The Horses of Fukushima
Fukushima's Minami-soma has a ten-centuries-long tradition of holding the Soma Nomaoi ("chasing wild horses") festival to celebrate the horse's great contribution to human society. Following the meltdown of the Fukushima Daiichi Nuclear Power Plant in the wake of the March 11, 2011 earthquake and tsunami, local people were forced to flee the area. Rancher Shinichiro Tanaka returned to find his horses dead or starving, and refused to obey the government's orders to kill them. While many racehorses are slaughtered for horsemeat, his horses had been subjected to radiation and were inedible. Yoju Matsubayashi, whose "Fukushima: Memories of the Lost Landscape" is one of the most impressive documentaries made immediately after the disaster, spent the summer of 2011 helping Tanaka take care of his horses. In documenting their rehabilitation, he has produced a profound meditation on these animals who live as testaments to the tragic bargain human society made with nuclear power.
The Radiant
The Radiant explores the aftermath of March 11, 2011, when the Tohoku earthquake triggered a tsunami that killed many thousands and caused the partial meltdown of the Fukushima Daiichi nuclear power plant on the east coast of Japan. Burdened by the difficult task of representing the invisible aftermath of nuclear fallout, The Radiant travels through time and space to invoke the historical promises of nuclear energy and the threats of radiation that converge in Japan in the months immediately following the disaster.
Women of Fukushima
Over a year since three nuclear reactors went into full meltdown at the Fukushima Daiichi Nuclear Power Plant, a broad anti-nuclear movement is growing in Japan. Nowhere is that more apparent that in Fukushima Prefecture, where a group of local women protest the deafening silence of the Japanese government. Ignored by their own media, these women share their brutally honest views on the state of the clean up, cover-ups, untruths and the stagnant political climate in modern Japan.

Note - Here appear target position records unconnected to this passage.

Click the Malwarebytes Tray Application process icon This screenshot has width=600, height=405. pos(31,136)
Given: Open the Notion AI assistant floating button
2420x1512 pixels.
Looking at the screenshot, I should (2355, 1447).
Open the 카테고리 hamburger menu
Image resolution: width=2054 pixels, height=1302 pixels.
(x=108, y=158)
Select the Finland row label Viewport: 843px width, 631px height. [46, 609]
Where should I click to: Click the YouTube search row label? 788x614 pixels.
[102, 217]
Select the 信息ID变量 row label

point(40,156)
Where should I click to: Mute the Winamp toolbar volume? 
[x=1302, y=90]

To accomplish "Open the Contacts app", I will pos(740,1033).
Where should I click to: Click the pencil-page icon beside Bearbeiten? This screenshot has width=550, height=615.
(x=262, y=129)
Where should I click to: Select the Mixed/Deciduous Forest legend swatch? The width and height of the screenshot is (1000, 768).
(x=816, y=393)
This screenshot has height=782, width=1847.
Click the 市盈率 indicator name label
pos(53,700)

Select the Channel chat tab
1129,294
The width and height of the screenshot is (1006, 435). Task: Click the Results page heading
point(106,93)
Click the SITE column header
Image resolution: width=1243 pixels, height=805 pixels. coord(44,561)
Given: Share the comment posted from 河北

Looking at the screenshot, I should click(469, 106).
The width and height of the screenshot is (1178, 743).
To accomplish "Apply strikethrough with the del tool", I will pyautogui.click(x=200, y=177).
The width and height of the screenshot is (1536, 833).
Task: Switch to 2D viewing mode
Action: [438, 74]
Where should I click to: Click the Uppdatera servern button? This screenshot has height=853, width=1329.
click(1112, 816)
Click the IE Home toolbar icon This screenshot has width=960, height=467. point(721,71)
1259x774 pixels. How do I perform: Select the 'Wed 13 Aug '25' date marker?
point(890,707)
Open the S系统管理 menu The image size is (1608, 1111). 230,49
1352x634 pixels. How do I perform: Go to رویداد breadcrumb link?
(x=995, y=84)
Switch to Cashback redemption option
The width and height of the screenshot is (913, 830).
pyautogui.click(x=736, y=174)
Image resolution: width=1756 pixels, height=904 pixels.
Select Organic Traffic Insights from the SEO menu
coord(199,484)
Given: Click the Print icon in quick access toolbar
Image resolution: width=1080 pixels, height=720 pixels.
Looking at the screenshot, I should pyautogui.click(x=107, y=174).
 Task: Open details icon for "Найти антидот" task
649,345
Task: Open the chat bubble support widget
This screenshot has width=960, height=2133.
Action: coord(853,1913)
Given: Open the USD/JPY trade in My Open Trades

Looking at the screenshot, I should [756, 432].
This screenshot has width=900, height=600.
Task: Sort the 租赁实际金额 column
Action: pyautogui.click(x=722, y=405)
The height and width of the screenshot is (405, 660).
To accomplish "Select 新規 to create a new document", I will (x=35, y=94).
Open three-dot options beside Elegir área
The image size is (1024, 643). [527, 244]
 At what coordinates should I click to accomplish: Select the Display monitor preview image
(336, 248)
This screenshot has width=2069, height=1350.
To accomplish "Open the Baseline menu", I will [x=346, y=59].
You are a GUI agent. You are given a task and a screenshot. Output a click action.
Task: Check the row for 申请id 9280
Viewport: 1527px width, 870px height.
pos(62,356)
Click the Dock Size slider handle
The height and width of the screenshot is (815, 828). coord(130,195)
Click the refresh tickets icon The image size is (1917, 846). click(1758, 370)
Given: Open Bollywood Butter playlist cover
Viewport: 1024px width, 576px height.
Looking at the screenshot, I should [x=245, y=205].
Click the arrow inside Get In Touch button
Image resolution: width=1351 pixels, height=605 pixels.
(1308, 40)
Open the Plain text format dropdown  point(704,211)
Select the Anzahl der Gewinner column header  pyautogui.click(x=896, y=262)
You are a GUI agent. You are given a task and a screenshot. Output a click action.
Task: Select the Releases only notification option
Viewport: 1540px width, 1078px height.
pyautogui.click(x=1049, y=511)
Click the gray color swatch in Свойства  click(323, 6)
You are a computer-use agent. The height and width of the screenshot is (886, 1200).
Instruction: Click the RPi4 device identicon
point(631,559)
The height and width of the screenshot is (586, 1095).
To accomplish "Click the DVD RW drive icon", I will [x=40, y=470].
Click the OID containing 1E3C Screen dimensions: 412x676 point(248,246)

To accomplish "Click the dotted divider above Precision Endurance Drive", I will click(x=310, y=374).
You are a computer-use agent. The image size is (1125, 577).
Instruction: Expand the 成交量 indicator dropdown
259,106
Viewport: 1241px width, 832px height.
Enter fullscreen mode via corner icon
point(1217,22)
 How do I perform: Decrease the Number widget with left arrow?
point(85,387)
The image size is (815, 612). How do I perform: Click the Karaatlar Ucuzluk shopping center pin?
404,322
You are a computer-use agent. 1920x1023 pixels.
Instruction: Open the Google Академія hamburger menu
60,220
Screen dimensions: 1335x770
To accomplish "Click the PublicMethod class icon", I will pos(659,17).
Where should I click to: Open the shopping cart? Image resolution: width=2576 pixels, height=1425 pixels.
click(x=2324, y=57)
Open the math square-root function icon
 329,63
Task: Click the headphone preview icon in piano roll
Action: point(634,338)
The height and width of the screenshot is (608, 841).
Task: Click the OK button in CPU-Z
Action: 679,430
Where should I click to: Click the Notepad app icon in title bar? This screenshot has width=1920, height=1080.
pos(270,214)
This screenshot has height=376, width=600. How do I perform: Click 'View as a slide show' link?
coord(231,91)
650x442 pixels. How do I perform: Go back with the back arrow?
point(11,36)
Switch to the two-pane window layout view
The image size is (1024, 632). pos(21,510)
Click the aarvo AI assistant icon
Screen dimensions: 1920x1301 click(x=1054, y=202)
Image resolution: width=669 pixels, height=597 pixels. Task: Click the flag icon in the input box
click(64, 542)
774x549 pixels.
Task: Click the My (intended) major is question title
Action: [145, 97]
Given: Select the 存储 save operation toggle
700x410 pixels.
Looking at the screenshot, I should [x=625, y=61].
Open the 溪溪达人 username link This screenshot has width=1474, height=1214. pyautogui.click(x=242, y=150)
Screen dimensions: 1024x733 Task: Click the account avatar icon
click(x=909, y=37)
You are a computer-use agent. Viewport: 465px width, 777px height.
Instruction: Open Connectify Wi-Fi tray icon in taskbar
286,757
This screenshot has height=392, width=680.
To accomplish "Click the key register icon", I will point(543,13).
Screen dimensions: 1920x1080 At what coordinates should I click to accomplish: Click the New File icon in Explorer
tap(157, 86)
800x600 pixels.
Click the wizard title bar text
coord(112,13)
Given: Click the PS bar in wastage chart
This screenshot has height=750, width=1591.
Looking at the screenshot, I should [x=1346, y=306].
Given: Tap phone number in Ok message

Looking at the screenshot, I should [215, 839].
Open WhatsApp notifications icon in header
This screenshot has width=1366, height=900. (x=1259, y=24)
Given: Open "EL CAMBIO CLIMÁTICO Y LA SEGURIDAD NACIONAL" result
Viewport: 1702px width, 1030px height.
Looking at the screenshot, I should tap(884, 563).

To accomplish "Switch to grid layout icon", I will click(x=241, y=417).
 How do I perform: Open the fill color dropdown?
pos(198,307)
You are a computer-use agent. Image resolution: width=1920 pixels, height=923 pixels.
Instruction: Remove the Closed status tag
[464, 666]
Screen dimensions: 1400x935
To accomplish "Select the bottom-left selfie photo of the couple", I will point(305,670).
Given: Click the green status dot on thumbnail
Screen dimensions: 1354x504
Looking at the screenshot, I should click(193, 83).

Fukushima: Is There a Way Out?
Tschernobyl, Fukushima - Leben im Risikogebiet
Chernobyl and Fukushima: The Lesson
Chernobyl 1986. A nuclear reactor exploded, spewing out massive quantities of radiation into the atmosphere. Within days, the pollution had spread across Europe. Living on land contaminated with radioactivity would be a life-changing ordeal for the people of Belarus, but also for the Sami reindeer herders of central Norway. It even affected the Gaels of the distant Hebrides. Five years ago there was a meltdown at the Fukushima reactor, and thousands of Japanese people found their homes, fields and farms irradiated, just as had happened in Europe. This international documentary, filmed in Belarus, Japan, the lands of Norway's Sami reindeer herders and in the Outer Hebrides, poses the question: what lessons have we learned?